Mainland companies have become short-selling targets as investors bet a slowdown in the economy and concerns over corporate governance will hurt market sentiment.
Several initial public offerings of mainland firms have been shelved or reduced in Hong Kong, with the latest, Beijing Jingneng Clean Energy, last night postponing its listing plan.
According to Data Explorers, a financial data provider, the 10 most shorted Hong Kong stocks are all mainland companies, and mainly in the consumer goods or food sectors.
Top of the list was Chaoda Modern Agriculture Holdings, which had 20.15 per cent of its outstanding shares on loan as of Tuesday. Food processor China Yurun Food Group was ninth, with 9.43 per cent.
A short-seller borrows stock and then sells it in the market; the aim is to buy it at a later date at a lower price so that the security can be returned to the lender.
Both local and international investors are increasingly bearish on privately-held mainland companies. The Hong Kong market is the shortest since August last year. The long-short ratio for Hong Kong equities stands at 7.6, and has steadily declined since the end of January, when the ratio was 11.6. The lower the ratio, the shorter the market is.
Short interest in US-listed Chinese stocks has doubled since the beginning of the year to well over 6 per cent of total shares out on loan, following the spate of fraudulent accusations against these companies, including Sino-Forest. Short interest in Hong Kong-listed mainland stocks has been increasing since the end of last December, from 0.81 per cent to 1.34 per cent as of June 16.

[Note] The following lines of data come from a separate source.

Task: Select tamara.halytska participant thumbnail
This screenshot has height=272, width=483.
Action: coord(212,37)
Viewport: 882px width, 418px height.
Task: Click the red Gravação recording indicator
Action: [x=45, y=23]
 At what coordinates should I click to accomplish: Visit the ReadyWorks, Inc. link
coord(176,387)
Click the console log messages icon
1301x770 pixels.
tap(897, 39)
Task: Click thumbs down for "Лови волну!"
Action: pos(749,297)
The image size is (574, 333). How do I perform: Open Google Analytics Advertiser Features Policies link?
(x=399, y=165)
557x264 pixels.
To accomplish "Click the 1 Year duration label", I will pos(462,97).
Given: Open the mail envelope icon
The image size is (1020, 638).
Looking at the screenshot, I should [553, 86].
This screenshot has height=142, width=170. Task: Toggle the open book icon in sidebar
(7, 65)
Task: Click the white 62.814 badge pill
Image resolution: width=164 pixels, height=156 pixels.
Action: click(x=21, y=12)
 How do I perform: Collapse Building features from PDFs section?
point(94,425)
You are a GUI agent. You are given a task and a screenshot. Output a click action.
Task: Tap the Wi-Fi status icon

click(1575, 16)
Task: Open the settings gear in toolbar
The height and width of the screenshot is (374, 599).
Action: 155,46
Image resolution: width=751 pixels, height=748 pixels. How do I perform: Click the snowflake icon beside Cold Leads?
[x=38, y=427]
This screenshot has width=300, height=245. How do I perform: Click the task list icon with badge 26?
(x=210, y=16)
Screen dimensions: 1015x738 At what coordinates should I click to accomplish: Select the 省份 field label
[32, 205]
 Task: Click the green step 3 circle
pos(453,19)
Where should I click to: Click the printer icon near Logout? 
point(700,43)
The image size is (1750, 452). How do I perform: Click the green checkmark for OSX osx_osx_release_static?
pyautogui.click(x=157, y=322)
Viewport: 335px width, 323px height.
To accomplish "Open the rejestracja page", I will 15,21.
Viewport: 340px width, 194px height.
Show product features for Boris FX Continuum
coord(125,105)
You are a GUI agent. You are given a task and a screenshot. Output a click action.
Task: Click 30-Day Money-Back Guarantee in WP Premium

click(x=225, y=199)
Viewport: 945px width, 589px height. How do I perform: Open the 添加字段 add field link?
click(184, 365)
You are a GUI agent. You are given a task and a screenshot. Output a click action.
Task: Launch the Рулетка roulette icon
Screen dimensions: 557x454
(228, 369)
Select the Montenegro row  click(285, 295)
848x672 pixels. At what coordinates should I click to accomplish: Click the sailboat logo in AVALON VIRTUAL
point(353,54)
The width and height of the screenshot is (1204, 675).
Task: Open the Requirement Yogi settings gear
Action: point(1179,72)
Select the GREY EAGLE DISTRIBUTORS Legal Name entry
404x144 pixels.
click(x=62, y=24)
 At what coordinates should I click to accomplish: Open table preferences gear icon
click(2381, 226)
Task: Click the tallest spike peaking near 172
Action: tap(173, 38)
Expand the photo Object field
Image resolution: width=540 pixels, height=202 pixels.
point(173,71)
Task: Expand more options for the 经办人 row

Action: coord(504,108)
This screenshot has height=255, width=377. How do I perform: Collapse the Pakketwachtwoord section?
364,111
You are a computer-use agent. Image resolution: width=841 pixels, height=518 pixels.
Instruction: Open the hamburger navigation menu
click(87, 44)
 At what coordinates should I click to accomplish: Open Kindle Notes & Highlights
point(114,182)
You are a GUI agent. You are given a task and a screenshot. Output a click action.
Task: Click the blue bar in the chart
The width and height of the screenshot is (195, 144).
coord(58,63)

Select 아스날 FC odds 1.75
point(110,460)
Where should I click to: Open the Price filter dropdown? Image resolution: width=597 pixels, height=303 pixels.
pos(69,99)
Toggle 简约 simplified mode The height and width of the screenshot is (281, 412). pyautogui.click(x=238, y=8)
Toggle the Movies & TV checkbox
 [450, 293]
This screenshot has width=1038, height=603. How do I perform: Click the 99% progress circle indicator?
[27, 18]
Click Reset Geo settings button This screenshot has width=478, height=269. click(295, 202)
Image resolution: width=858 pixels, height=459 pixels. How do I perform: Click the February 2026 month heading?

Haitong International Securities strategist Edward Huang said mainland private companies were easy targets for short-sellers who wanted to ride on bearish market sentiment, especially when these companies did not have a strong business presence in Hong Kong.
He also pointed to the lack of transparency in company management and obscure accounting practices, especially in the food and agriculture sectors. He said food and agriculture companies could continue to be overshadowed by such concerns due to the difficulty in vetting the quality of the companies' assets.
Banny Lam, associate director of the economic research division at CCB International, agreed that these two sectors were more susceptible to market speculation. He noted it was difficult to track down connected transactions between the upstream and downstream food companies because of the scope and complexity of the business, which at times involved many tiers of government.
Lam said mainland hi-tech stocks could experience another cycle of price correction as most had yet to produce a proven track record of profitability and were low on cash. Skyworth Digital Holdings, a mainland digital television manufacturer, was among the top 10 most shorted stocks in Hong Kong.